ASPİRİN
Aspirin Asetil salisilik asitten (CgH8O4) ibaret bir müstahzar, ateş düşürücü ve ağrı kesici olarak kullanılan beyaz renkli haptır.
Türkiye'de reçetesiz satılan aspirinin her türlü ağrıya karşı kullanımı çok yaygındır. Salisilik asit, bir cins söğüt ağacının bitki özünde, keçisakalı bitkisinin (Spiraea ulmaria) çiçeklerinde, keklik üzümü yağında tabii halde bulunur. Salisilik asidin asetil türevine (kimyasal olarak formülüne asetil kökü getirilmiş olanına) aspirin denildi.

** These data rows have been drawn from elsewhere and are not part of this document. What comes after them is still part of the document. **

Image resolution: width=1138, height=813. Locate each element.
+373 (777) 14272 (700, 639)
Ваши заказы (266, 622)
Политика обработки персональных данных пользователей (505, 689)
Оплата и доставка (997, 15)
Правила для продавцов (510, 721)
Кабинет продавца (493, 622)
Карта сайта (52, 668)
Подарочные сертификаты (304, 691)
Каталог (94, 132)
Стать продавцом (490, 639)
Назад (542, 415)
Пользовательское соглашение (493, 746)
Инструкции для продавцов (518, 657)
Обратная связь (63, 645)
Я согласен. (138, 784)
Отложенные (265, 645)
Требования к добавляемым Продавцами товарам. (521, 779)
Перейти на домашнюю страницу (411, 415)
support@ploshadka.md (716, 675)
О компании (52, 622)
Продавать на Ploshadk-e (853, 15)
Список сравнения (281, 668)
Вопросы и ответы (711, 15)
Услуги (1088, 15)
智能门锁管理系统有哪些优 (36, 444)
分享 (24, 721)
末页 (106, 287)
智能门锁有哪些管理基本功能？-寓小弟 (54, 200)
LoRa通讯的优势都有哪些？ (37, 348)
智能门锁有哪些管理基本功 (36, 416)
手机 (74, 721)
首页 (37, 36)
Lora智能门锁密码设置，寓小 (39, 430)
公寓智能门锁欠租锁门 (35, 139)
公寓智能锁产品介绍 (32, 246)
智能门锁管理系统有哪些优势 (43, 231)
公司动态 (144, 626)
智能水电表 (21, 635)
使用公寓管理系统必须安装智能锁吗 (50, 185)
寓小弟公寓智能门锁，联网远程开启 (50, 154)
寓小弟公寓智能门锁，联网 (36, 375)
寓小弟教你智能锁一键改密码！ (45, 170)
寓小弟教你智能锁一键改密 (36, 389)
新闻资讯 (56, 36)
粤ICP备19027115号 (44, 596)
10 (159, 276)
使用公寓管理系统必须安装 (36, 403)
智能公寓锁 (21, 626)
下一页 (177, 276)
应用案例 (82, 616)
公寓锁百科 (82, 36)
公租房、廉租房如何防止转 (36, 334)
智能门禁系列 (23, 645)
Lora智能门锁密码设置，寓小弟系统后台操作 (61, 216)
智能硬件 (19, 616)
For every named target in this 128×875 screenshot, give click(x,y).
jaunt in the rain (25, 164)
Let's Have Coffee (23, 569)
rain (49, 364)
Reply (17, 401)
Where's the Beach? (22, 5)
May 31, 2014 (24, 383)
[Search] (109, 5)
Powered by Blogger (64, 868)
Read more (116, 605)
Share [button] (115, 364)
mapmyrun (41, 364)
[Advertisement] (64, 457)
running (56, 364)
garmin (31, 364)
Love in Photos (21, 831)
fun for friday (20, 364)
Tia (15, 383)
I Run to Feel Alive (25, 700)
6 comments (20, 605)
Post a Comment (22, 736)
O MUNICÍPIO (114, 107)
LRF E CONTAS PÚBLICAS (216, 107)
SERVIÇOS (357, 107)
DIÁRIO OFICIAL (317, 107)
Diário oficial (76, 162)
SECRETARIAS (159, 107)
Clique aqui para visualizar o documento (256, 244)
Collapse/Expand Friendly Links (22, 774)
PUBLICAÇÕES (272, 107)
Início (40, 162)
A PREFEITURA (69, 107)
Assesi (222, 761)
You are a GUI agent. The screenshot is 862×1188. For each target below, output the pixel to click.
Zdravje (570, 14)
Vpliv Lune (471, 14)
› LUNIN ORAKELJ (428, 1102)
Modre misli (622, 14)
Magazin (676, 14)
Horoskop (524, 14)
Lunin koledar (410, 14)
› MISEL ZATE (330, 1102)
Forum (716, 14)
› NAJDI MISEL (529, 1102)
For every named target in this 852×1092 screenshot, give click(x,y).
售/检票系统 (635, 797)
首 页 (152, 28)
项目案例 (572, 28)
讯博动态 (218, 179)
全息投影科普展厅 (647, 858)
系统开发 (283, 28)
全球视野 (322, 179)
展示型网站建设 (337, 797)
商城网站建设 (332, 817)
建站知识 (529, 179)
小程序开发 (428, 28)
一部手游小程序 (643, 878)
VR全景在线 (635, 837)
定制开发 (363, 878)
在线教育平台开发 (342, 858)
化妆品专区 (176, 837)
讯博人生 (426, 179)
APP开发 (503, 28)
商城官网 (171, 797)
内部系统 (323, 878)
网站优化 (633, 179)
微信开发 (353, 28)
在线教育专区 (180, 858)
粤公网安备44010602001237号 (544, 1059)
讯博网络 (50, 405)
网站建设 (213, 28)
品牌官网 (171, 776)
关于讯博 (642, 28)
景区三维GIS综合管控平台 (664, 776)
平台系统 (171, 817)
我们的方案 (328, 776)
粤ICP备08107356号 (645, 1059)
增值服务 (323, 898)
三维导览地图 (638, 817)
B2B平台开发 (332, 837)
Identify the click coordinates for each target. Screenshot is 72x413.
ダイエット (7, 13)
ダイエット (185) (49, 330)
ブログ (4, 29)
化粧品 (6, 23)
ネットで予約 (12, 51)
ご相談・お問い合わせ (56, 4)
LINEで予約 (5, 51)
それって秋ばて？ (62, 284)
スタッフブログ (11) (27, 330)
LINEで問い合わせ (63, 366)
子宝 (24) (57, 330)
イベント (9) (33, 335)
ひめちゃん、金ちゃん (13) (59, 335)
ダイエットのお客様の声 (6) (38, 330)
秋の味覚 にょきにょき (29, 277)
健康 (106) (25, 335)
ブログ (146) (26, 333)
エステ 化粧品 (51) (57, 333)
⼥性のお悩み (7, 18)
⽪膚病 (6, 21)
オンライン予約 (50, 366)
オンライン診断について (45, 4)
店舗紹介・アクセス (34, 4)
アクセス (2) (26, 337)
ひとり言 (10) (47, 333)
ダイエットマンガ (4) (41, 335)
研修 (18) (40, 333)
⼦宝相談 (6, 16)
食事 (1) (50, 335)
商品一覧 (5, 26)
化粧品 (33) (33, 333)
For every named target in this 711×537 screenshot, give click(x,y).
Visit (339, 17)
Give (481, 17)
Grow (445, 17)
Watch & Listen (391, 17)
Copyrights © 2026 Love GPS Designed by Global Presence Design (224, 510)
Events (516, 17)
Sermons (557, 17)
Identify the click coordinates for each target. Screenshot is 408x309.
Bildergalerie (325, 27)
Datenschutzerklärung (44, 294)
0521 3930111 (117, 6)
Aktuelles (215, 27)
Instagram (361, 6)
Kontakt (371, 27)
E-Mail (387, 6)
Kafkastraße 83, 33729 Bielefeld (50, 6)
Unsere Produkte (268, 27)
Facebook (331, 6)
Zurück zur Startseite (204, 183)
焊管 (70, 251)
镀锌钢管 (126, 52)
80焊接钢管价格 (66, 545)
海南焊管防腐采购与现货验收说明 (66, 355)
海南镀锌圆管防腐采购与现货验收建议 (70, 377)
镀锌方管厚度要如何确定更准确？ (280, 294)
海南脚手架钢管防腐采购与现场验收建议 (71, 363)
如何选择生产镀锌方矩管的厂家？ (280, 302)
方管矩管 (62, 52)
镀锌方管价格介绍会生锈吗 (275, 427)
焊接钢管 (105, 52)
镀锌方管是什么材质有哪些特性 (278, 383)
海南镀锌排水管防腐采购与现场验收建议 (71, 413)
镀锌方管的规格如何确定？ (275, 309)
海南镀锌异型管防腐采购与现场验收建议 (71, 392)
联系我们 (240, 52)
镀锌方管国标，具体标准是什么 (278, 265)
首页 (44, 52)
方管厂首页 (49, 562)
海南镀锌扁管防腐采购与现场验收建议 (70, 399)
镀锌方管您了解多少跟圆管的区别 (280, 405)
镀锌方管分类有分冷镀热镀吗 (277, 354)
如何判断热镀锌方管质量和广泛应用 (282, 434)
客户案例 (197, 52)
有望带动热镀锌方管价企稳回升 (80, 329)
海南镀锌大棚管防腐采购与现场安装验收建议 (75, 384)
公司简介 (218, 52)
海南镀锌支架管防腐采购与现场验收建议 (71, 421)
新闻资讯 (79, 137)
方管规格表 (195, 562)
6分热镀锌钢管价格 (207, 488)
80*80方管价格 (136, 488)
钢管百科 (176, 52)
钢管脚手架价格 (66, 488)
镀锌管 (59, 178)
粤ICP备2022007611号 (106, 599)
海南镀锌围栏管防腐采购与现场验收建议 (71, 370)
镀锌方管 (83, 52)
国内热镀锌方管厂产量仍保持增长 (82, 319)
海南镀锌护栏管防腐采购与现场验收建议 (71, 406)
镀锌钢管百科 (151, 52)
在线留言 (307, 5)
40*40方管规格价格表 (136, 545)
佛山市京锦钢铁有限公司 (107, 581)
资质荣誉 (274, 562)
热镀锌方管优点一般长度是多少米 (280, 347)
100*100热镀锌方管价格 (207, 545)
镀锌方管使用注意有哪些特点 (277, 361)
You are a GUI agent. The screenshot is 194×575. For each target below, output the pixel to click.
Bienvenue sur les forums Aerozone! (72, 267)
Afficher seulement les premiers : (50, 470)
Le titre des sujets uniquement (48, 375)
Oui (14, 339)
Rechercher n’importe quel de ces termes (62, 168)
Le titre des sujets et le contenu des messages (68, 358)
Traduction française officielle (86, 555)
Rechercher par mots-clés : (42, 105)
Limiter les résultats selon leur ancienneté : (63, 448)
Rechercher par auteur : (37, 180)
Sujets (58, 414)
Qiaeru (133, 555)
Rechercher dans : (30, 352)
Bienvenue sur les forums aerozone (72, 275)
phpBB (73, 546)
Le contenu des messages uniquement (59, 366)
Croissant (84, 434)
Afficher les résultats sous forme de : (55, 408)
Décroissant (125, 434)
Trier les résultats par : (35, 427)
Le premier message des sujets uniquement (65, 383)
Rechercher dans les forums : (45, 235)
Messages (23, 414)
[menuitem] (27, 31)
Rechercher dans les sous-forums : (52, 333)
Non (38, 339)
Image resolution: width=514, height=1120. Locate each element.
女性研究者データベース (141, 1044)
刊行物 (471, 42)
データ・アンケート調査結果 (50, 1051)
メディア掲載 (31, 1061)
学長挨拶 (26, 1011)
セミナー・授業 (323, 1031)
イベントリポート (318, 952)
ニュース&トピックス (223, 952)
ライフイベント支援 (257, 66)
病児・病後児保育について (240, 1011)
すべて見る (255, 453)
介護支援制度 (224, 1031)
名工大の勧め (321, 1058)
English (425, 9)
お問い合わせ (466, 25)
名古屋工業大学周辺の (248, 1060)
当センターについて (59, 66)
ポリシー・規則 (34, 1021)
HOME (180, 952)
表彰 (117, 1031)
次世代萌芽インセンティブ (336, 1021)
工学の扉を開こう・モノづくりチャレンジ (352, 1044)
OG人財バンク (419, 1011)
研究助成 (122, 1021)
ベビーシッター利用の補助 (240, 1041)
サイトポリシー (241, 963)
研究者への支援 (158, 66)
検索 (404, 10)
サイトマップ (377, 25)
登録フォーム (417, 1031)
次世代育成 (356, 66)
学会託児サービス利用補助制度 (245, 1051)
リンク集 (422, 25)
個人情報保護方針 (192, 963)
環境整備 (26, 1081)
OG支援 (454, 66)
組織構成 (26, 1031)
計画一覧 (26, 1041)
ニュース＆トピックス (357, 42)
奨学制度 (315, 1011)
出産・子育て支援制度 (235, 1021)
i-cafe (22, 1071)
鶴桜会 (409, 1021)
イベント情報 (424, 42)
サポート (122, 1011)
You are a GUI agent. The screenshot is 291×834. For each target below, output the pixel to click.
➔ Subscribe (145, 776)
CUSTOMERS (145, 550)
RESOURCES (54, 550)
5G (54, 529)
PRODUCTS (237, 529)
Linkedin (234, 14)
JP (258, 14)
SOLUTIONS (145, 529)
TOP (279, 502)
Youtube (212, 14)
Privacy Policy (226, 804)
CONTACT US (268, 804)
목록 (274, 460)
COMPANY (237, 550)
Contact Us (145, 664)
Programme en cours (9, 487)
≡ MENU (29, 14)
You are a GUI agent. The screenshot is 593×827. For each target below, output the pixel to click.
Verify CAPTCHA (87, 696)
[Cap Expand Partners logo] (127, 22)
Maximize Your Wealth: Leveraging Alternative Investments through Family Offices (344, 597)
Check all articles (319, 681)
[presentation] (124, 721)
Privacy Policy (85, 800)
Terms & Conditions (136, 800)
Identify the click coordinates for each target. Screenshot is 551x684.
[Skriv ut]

Aspirin ilk olarak 1853 yılında Carl Gerhardt tarafından elde edildi. Tıbbi özellikleri ise 1899 yılında Heinrich Dresser tarafından keşfedildi.
Aspirinin kullanıldığı yerler:
1. Ateş düşürücü ve Ağrı kesici olarak son derece yaygın kullanılır.
2. Damar içi pıhtılaşma meylinin görüldüğü durumlarda, bu pıhtılaşmayı önlemek için kullanılır. Bu durumlar üç ana gruptur:
- a) Damar duvarı arızaları: Frengi, damar sertliği, tromboflebit, yaralanma ve ezilmeler.
- b) Kan akımının yavaşlaması: Kalb yetmezlikleri, siroz, varisler, şoklar.
- c) Kan muhteviyatının değişmesi: yetersiz oksijen, Siroz, gebe ve lohusaların ameliyatları, bazı habis tümörler, iltihabi hastalıklar. Bu durumlarda aspirin, damar içi pıhtılaşmayı önlemede koruyucu olarak kullanılır.
3. Romatizmal hastalıklarda kullanılabilir; ancak tedavi edici dozunda yan etkiler fazla olduğundan bugün tercih edilmez.
Aspirinin yan etkileri: Akciğerlerde hava yollarını daraltır, Midede kanamalar yapar. Aspirine karşı vücutta allerji olabilir, kan pıhtılaşma zamanını yükseltir ve kanamalara sebeb olabilir. Beynin bazı bölgelerini uyararak bulantı ve kusma yapabilir, bazı ilaçların etkilerini, dolayısıyla yan etkilerini arttırır.
Kullanılmadığı yerler: Mide ve oniki parmak barsağı ülserleri, kan pıhtılaşmasını sağlayan trombositlerin çok azaldığı durumlar, böbrek ve karaciğer yetmezliği, allerjik astım, iç kulak arızaları.
Salisilat zehirlenmesi: Yüksek doz aspirin veya salisilat derivesi alındığı zaman ortaya çıkan belirtilerdir. Bu belirtiler:
- Aşırı nefes alma,
- Baş dönmesi,
- Bulantı, kusma,
- Kramplar,
- Kulakların uğultusu,
- Görme ve işitme bozukluğu,
- Şaşkın ve dağınık bir hal.
Zehirlenme ağırsa, bu belirtilere kaba bir titreme, aşırı ateş, çırpınma, müthiş ter boşaltma, ileri derece nefes darlığı, vücutta su azalması, koma eklenebilir.
Zehirlenme tedavisinde yapılacaklar: Teneffüs edilen gaz karışımına % 5-10 karbondioksit katılır. Toplardamar yoluyla sodyum bikarbonat verilir. İdrar söktürücüler verilir. Delilik ve çırpınma (ihtilaç) hali çoksa; piperidon, haloperidol adlı ilaç maddeleri verilir.